*** Opening INPUT DATA ***
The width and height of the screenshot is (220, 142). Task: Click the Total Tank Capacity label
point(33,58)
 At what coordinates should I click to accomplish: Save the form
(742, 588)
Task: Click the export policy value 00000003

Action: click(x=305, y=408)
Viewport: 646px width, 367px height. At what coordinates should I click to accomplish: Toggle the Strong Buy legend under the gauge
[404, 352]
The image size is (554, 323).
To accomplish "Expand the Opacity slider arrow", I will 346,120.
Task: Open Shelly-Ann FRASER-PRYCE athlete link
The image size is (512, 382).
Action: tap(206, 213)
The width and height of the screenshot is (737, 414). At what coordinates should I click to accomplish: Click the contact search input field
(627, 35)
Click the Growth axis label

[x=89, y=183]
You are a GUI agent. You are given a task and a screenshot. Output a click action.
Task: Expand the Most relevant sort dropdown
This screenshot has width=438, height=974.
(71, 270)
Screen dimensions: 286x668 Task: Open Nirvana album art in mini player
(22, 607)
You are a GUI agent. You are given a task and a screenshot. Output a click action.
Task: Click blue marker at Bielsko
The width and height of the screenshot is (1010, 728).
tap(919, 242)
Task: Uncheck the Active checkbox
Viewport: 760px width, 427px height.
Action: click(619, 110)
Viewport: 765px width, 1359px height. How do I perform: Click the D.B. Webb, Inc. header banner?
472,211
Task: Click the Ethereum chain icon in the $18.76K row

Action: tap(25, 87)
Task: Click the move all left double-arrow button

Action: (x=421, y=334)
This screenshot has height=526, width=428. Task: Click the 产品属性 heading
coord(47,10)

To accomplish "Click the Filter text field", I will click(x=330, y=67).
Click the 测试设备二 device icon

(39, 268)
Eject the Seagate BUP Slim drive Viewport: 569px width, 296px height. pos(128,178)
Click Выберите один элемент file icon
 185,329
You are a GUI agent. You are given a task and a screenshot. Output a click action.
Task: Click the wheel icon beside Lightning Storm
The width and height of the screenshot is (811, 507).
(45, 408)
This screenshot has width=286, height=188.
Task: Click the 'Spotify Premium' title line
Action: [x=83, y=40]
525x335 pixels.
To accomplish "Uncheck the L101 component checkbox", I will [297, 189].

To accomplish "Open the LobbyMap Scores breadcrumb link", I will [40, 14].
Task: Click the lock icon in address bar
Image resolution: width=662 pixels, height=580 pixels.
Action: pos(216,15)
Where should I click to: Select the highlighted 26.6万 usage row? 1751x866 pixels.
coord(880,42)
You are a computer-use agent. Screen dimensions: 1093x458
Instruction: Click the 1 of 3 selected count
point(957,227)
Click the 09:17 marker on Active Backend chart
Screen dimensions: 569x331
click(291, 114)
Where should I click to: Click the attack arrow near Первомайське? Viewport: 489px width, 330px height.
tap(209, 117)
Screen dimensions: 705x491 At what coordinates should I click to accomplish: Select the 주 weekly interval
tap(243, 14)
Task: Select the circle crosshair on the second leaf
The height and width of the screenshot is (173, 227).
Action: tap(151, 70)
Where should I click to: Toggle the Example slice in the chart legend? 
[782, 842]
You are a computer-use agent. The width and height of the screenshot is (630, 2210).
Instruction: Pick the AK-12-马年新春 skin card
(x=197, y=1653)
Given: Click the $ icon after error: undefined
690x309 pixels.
*** Closing INPUT DATA ***
REQUIREMENT: Word for word, restate the lines above from the line containing "Click the Growth axis label" through the line containing "Task: Uncheck the Active checkbox", with both included and nothing else.

ANSWER SECTION:
Click the Growth axis label

[x=89, y=183]
You are a GUI agent. You are given a task and a screenshot. Output a click action.
Task: Expand the Most relevant sort dropdown
This screenshot has width=438, height=974.
(71, 270)
Screen dimensions: 286x668 Task: Open Nirvana album art in mini player
(22, 607)
You are a GUI agent. You are given a task and a screenshot. Output a click action.
Task: Click blue marker at Bielsko
The width and height of the screenshot is (1010, 728).
tap(919, 242)
Task: Uncheck the Active checkbox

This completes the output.